Mount Bonifato (825 metres high) is a mountain in north western Sicilly in the province of Trapani.

It is famous for the pine forest and the Nature Reserve Bosco di Alcamo. On its slopes they have found a proto-historic necropolis and traces of an ancient settlement. If you go up to the peak you can see the remains of an old water reservoir (called Funtanazza) and a gate (called Porta della Regina), which implies the existence of surrounding walls. Besides, on the top there are the remains of a castle with four towers, that was built at the end of the 14th century by the Ventimiglia family, feudal lords of the territory of Alcamo for a certain period.

== Territory ==
Mount Bonifato is located in the hinterland of Golfo di Castellammare, between the valley of Fiume Freddo (a river on the west) and Fiume Jato (a river on the east).

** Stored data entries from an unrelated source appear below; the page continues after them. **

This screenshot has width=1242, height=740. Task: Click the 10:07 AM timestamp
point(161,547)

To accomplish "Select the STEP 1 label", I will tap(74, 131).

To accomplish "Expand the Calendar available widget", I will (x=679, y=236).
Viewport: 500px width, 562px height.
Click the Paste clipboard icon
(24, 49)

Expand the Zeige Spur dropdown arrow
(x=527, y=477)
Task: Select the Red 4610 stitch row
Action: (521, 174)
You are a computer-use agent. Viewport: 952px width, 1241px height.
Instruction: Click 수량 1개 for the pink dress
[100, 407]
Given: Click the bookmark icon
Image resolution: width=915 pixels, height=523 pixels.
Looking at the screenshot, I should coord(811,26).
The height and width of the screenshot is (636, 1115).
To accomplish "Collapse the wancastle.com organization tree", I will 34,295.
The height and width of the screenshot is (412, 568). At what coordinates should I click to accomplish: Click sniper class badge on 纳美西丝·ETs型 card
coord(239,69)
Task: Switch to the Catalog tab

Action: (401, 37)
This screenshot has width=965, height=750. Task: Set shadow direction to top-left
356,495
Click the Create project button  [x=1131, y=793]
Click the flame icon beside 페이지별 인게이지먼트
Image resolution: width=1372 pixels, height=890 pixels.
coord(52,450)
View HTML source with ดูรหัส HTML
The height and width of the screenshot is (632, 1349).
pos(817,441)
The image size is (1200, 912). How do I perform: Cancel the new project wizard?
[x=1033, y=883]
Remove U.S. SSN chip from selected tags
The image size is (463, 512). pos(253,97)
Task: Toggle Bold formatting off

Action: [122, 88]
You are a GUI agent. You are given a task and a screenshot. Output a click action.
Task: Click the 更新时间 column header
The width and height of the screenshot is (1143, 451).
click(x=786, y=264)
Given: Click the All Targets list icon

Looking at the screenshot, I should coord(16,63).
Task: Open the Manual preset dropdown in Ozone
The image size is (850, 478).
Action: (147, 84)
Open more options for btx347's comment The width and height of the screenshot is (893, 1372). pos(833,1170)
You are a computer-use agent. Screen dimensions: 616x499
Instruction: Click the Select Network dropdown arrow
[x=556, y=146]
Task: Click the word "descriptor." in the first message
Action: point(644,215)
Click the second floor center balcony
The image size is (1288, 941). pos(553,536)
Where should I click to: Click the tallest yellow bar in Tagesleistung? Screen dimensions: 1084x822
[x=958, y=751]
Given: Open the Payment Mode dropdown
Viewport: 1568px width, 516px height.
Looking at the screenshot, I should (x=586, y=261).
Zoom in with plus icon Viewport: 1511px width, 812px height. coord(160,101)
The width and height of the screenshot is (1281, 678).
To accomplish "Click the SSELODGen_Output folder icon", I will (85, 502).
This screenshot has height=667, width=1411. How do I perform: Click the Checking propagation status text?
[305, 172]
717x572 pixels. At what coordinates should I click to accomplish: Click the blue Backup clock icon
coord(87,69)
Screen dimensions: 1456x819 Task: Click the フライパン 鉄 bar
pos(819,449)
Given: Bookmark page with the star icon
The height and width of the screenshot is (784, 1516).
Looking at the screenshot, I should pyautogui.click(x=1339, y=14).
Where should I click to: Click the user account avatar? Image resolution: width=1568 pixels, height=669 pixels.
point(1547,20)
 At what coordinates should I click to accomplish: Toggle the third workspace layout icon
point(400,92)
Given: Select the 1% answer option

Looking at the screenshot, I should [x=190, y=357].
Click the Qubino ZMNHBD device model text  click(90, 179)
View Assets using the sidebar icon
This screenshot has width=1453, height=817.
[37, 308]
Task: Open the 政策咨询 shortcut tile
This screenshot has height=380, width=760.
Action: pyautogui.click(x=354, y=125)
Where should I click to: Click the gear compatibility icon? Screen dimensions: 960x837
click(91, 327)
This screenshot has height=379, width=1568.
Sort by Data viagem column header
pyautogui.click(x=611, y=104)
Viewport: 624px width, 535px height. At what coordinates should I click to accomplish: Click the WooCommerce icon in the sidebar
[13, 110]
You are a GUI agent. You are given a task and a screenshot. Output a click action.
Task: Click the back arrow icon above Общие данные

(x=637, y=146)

It shows quite steep faces on the south, while the declivity is more gradual in the northern part of the mountain, in proximity of Alcamo.

Until the first decades of the 19th century the mountain was covered with an oak wood of ilex and downy oak. In the thirties they began a massive reforestation prevalently with Aleppo's pine that is the prevailing essence nowadays. The access to the mount and the Nature Reserve is provided by a town street: Via per monte Bonifato. Along this road there is a large number of holiday houses, especially concentrated between the fourth and fifth hairpin bend from the valley floor, and it is illuminated for a large part of its course (with the exception of the last mile, before the entrance into the Reserve area).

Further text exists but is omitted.